それでも行くのかと、念を押してくるシュラ様に対し、私は視線を逸らさずに深くしっかりと頷いた。
今更、後には退けない、退きたくはない。
歩美さんを救うために、私は何の力にもなれないだろうけれども、祈る事は出来る、願う事は出来る。

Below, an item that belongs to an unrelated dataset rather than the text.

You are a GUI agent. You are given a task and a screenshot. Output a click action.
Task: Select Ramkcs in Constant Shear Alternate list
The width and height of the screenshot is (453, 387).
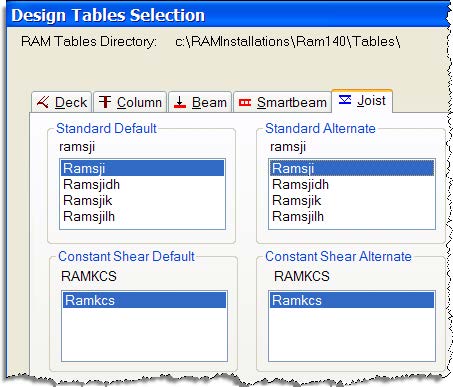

彼女のために出来る事は、戦闘以外にも、きっと沢山ある筈。


「分かっているとは思うが、くれぐれも無茶はするな、アンヌ。」
「……はい。」
「ムウ。悪いが、またアンヌの事を頼む。」
「分かりました。アンヌ、現場に着いたら、私の傍から離れないように。良いですね。」


コクリとゆっくり、それでいて力強く頷いた私に、シュラ様は不安を隠し切れない溜息を小さく零した。
彼の気持ちは分かる。
だけど、今は守られているだけでは駄目。
私には私の出来る事を、この騒動の顛末を見届ける事を成し遂げなければならないと、そう強く思う。
全ては歩美さんと、アイオリア様、このお二人のために……。